Turner Raises a Ruckus: Behind the Ruckus Society
By: CCF Staff
Posted On March 8, 2002
The long lines at the airport. The delays and re-routed traffic. The occasional
anthrax scare. The all-too-fresh image of the Twin Towers seared in our memory.
All of these remind us that the threat of terrorism at home is far from gone.
Spurred in part by the anthrax attacks last fall, entrepreneur Ted Turner is
lending a hand. He has established a new foundation and offered $250 million
to the cause of combating bioterrorism and the threat of future homegrown terrorist
acts.
These are laudable goals, and Turner is to be congratulated. But Turner could
help stop politically motivated violence in the United States without spending
a cent. In fact, keeping some of his money in his pocket would do just that.
The Turner Foundation has doled out $165,000 to the Ruckus Society, an ultraviolent
anti-"globalism" group. Ruckus is not the usual bunch of angry activists
marching around toting signs or dressed up like vegetables. It's a covert militia,
a small but potent army determined to cripple corporate America.
Ruckus operatives run training sessions for starry-eyed, mayhem-minded activists
before major demonstrations like those in Seattle, Washington D.C., and Genoa.
There, radical wannabes learn "urban climbing and rappelling," "police
confrontation strategies," "street blockades," and other forms
of disruption. Huge amounts of tax dollars are spent monitoring and controlling
their intent to destroy property.
Ruckus is at the core of what Philadelphia Police Commissioner John Timoney
called "a cadre
of criminal conspirators" who "go in and
cause mayhem." Timoney would know; in Ruckus-aided protests during the
2000 Republican National Convention in Philadelphia, 15 of his officers were
injured, and 23 police cars damaged.
But to the Ruckus Society, none of that matters. Says their director, John
Sellers: "I think you can be destructive, you can use vandalism strategically."
(When Sellers was arrested by Timoney's men, officers confiscated piano wire
and gasoline-soaked rags tied to chains from fellow demonstrators at the scene.)
"It may be violence under the law, but I just don't think it's violence."
Ruckus openly engages in domestic terrorism with the goal of instilling fear
in the commercial establishment and the consumer public that supports it. Witness
the anti-World Trade Organization (WTO) riots in Seattle in 1999, when trained
hoodlums ran roughshod over the city's commercial district, smashing windows,
setting fires, overturning vehicles, ransacking stores, and putting lives at
risk.
At Ruckus's Action Camps, footsoldiers learn all about "using the media
to your advantage." In the midst of the flames and screams of Seattle,
Ruckus staffers could be found giving on-the-record quotes to national media
figures. When it was all over, Sellers did not express remorse for the damage
done. Instead, he smugly told USA Today, "We kicked the WTO's butt all
over the Northwest."
Sellers has a reason to be smug: The Ruckus Society is achieving its goals.

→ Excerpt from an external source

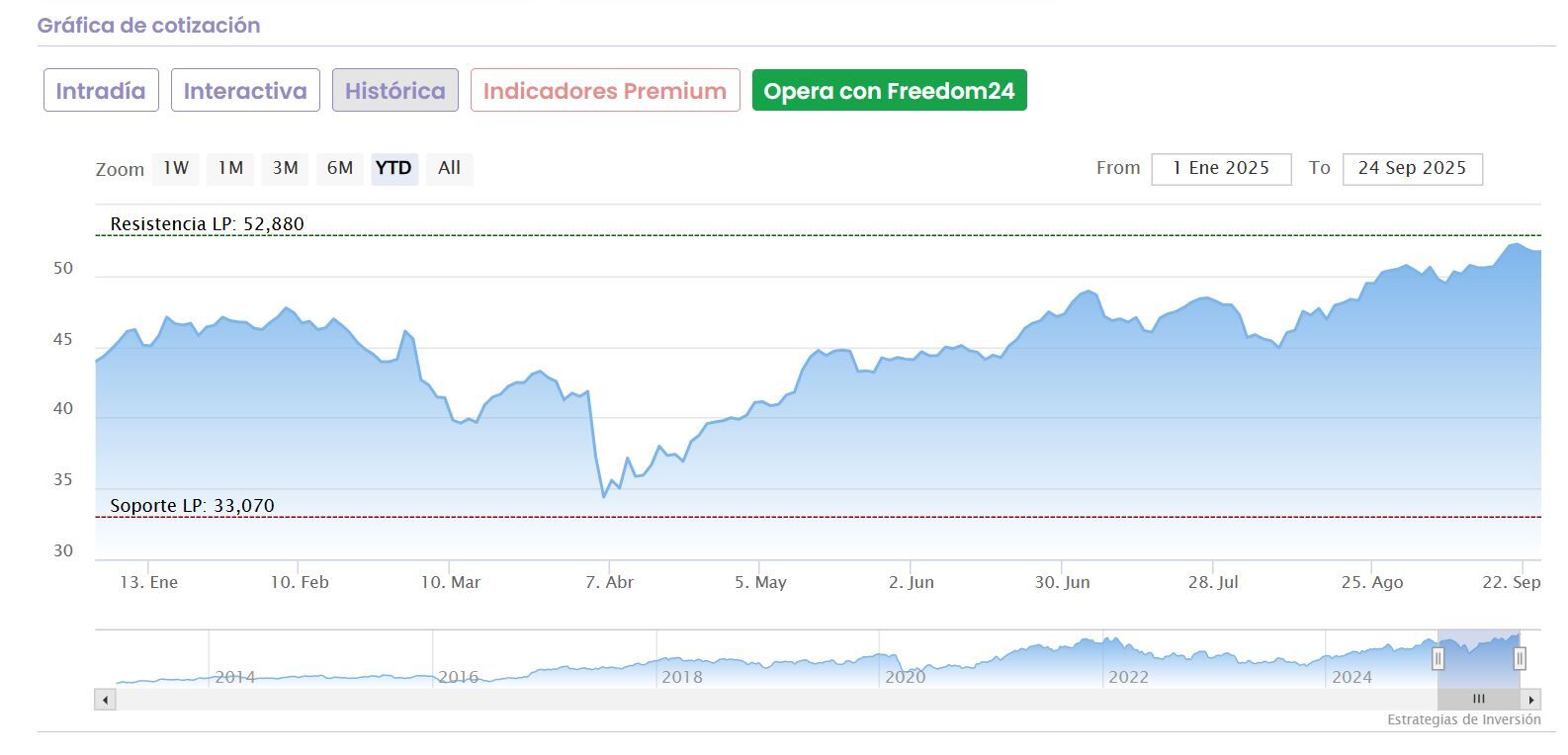Set zoom range to 1M
The height and width of the screenshot is (755, 1568).
click(x=231, y=168)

By breaking laws, escalating conflicts between police and protesters, and operating
military-style training camps, Ruckus has opened the door for other anti-consumer
radicals. To be taken seriously within "the movement," Ruckus is proving,
activists must be prepared to engage in organized conflict with police officers.
It's not activism; it's insurrection.
Extremist factions are a sad but inevitable by-product of an open democratic
society. But Ruckus has pulled off the neat trick of actually getting funding
from its declared enemies. The Unilever multinational food, home care, and personal
care empire -- which includes brands like Lipton tea, Ragu spaghetti sauce,
and Dove soap -- is helping to foot the bill for Ruckus's anti-corporate terror.

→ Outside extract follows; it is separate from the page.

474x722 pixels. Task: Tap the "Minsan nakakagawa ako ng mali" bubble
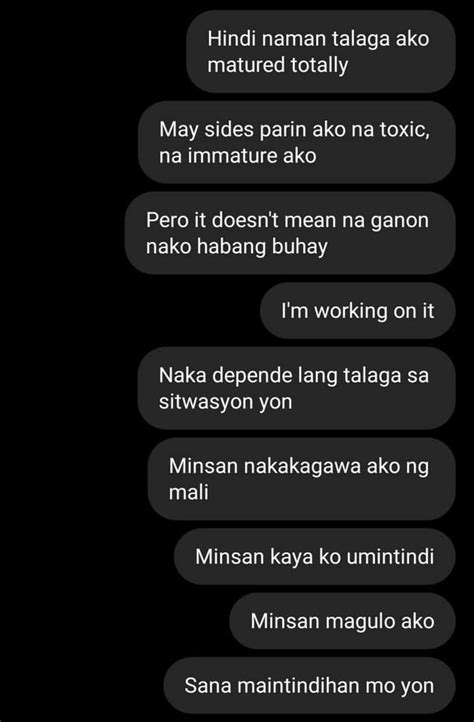coord(302,479)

When Unilever bought Ben & Jerry's, the left-leaning ice cream makers required
Unilever to kick in $5 million to the Ben & Jerry's Foundation. At least
$1.1 million each year for "social change" groups. The Foundation
has so far given $111,000 to Ruckus. Foundations linked to The Body Shop International
and Patagonia Inc. have also chipped in big bucks for Ruckus's "projects."
(For more on the funding of The Ruckus Society, visit www.ActivistCash.com.)

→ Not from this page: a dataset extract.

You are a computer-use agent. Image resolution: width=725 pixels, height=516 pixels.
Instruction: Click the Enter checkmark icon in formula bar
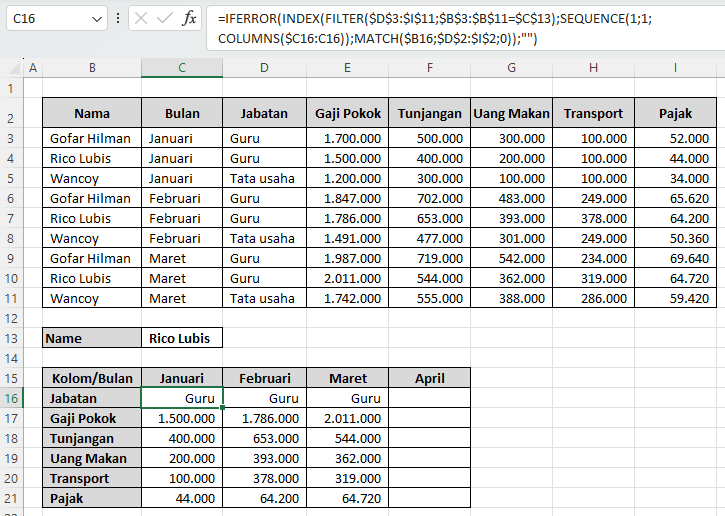coord(165,19)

You might think Sellers would be appalled. Instead, he's thrilled: "It
is great that it is Unilever money," he said. "There is no better
way to launder multinational largesse than giving it to the movement that is
confronting it."
These foundations could shut down Ruckus simply by withholding their money.
In some cases, it's possible that the right hand doesn't know what the left
wing is doing, and that foundation officers simply do not know what they are
paying for. If that is the case, they have an obligation to investigate their
contributions.
As for the rest, they need to examine their souls. In 1999, one foundation
gave $50,000 to Ruckus and explicitly designated that the funds be used for
"support of Direct Action Training Camps." That was the Turner Foundation
-- created and controlled by alleged anti-terrorist Ted Turner.